Version: v1.1.8

Monitoring setup

This guide shows you how to configure and manage monitoring for your deployments and batch scoring jobs using the H2O MLOps Python client.

Follow the steps below to define monitored columns, optionally set up Kafka integration, enable monitoring for either deployments or batch jobs, and view the collected monitoring data.

Step 1: Define input and output columns

To enable monitoring in H2O MLOps, you must specify the input and output columns to monitor. You can do this in one of the following ways:

Manual configuration
Automatic configuration

Manual configuration

You can manually define the monitored columns using the MonitoringOptions class:

from h2o_mlops.options import (
   BaselineData,
   Column,
   MissingValues,
   MonitoringOptions,
   NumericalAggregate,
)
from h2o_mlops.types import ColumnLogicalType

options = MonitoringOptions(
   enabled=True,
   input_columns=[
     Column(
         name="age",
         logical_type=ColumnLogicalType.NUMERICAL,
     ),
   ],
   output_columns=[
     Column(
         name="quantity",
         logical_type=ColumnLogicalType.NUMERICAL,
         is_model_output=True,
     )
   ],
   baseline_data=[
       BaselineData(
           column_name="AGE",
           logical_type=ColumnLogicalType.NUMERICAL,
           numerical_aggregate=NumericalAggregate(
               bin_edges=[
                   float("-inf"),
                   22.0,
                   23.0,
                   25.0,
                   26.0,
                   28.0,
                   30.0,
                   31.0,
                   float("inf"),
               ],
               bin_count=[0, 1, 3, 1, 2, 2, 3, 3],
               mean_value=27.266666666666666,
               standard_deviation=3.2396354880199243,
               min_value=22.0,
               max_value=31.0,
               sum_value=409.0,
           ),
           categorical_aggregate=None,
           missing_values=MissingValues(row_count=0),
       ),
   ],
)

Automatic configuration

You can also configure monitoring automatically. This method can calculate the baseline using PySpark.

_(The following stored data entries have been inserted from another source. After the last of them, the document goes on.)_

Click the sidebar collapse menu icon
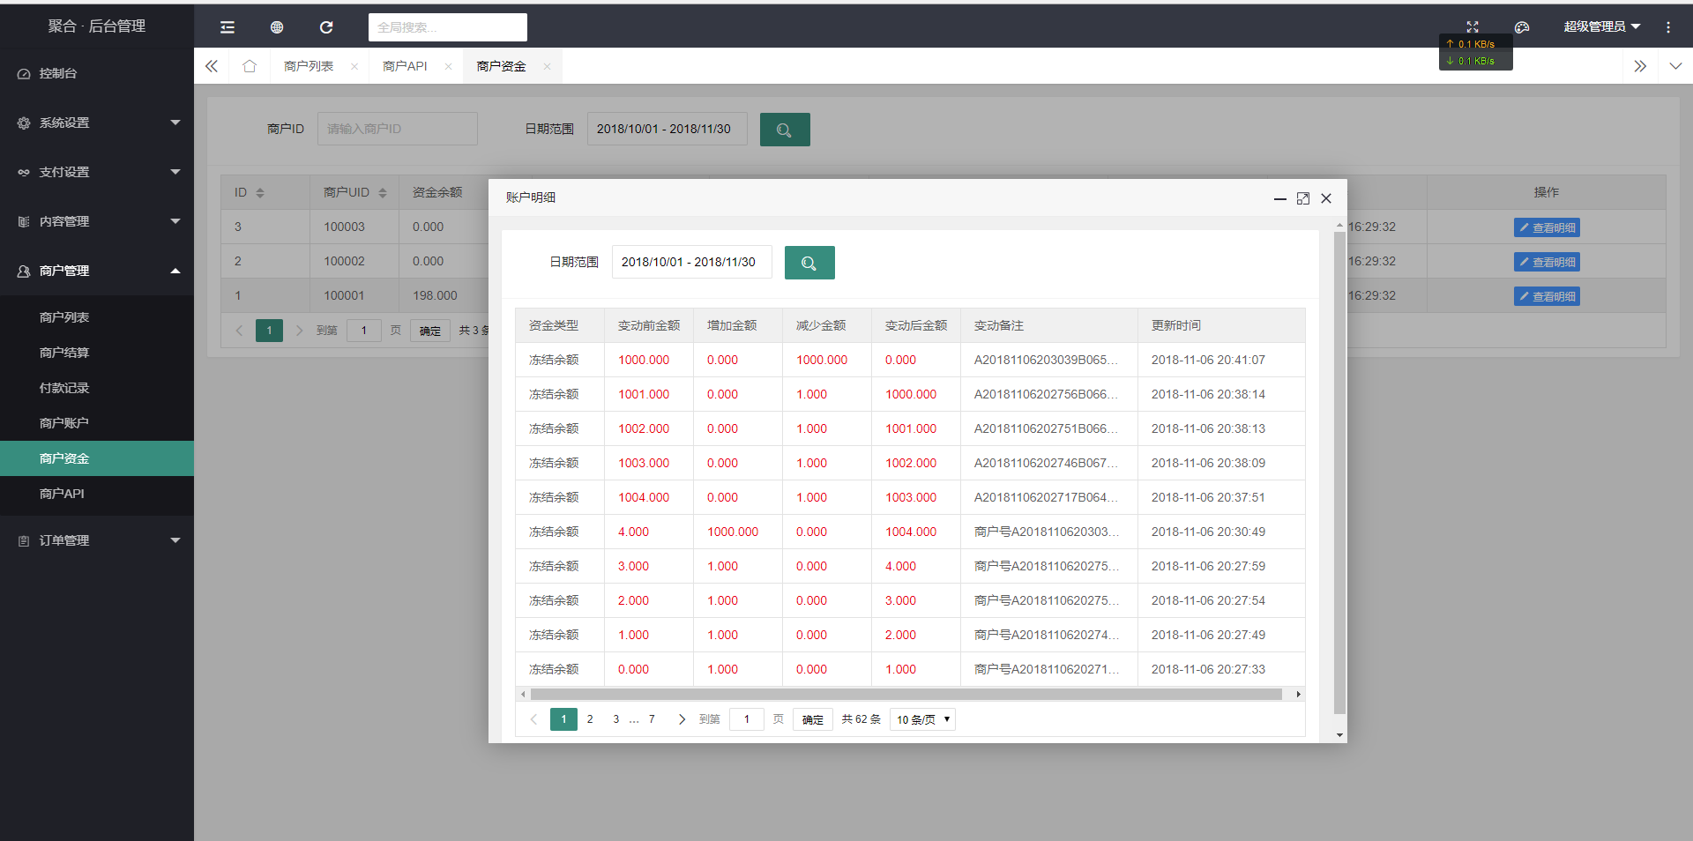This screenshot has height=841, width=1693. click(227, 27)
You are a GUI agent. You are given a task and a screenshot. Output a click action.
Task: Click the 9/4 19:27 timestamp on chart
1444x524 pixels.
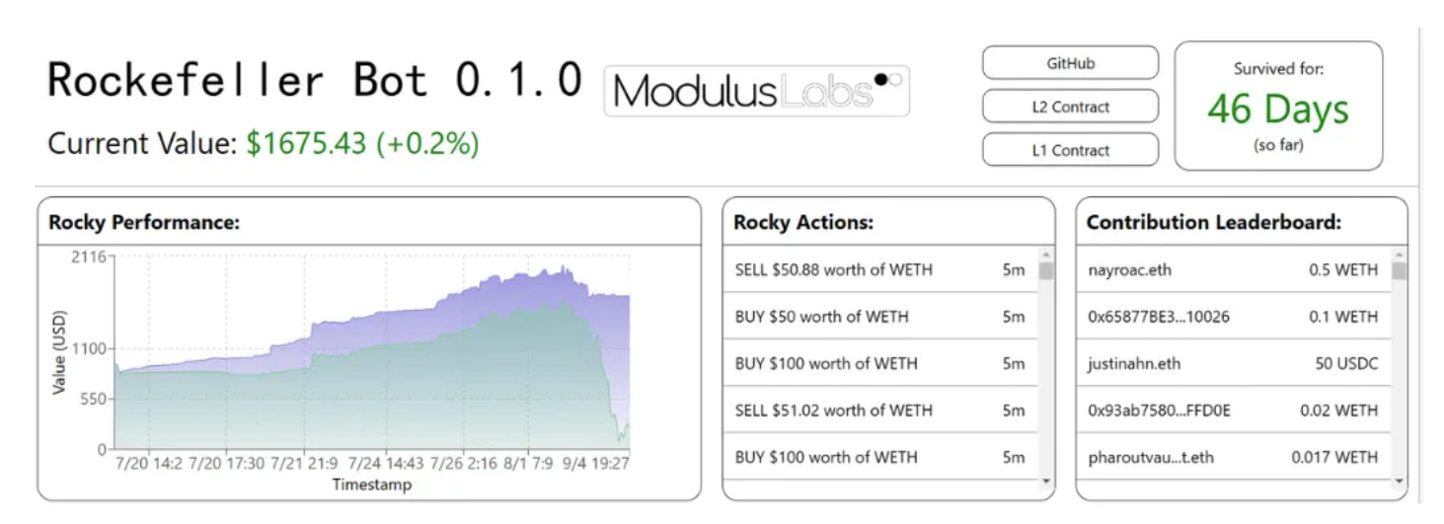tap(596, 462)
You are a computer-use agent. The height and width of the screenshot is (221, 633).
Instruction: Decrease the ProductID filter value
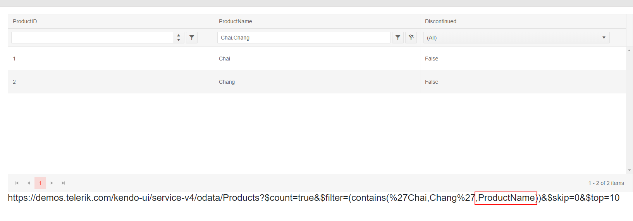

from h2o_mlops.types import ColumnLogicalType
from h2o_mlops.utils.monitoring import (
   Format,
   get_spark_session,
   prepare_monitoring_options_from_data_frame,
   read_source,
)

session = get_spark_session()

baseline_data_frame = read_source(
   spark=session,
   source_data="file:///datasets/categorical_data.csv",
   source_format=Format.CSV,
)

### User is able to override logical type for column for example ID column
logical_type_overrides = {
   "id": ColumnLogicalType.ID,
}

# Experiment is optional and base on schema in experiment code is able to discover proper types for monitoring
options = prepare_monitoring_options_from_data_frame(
   data_frame=baseline_data_frame,
   logical_type_overrides=logical_type_overrides,
   experiment=experiment,
)

options.enabled = True

Step 2: Optional: Kafka integration for raw scoring logs

You can enable the export of raw scoring request and response data to Kafka, if it is enabled in the environment. You can use a global topic or specify a custom topic per deployment.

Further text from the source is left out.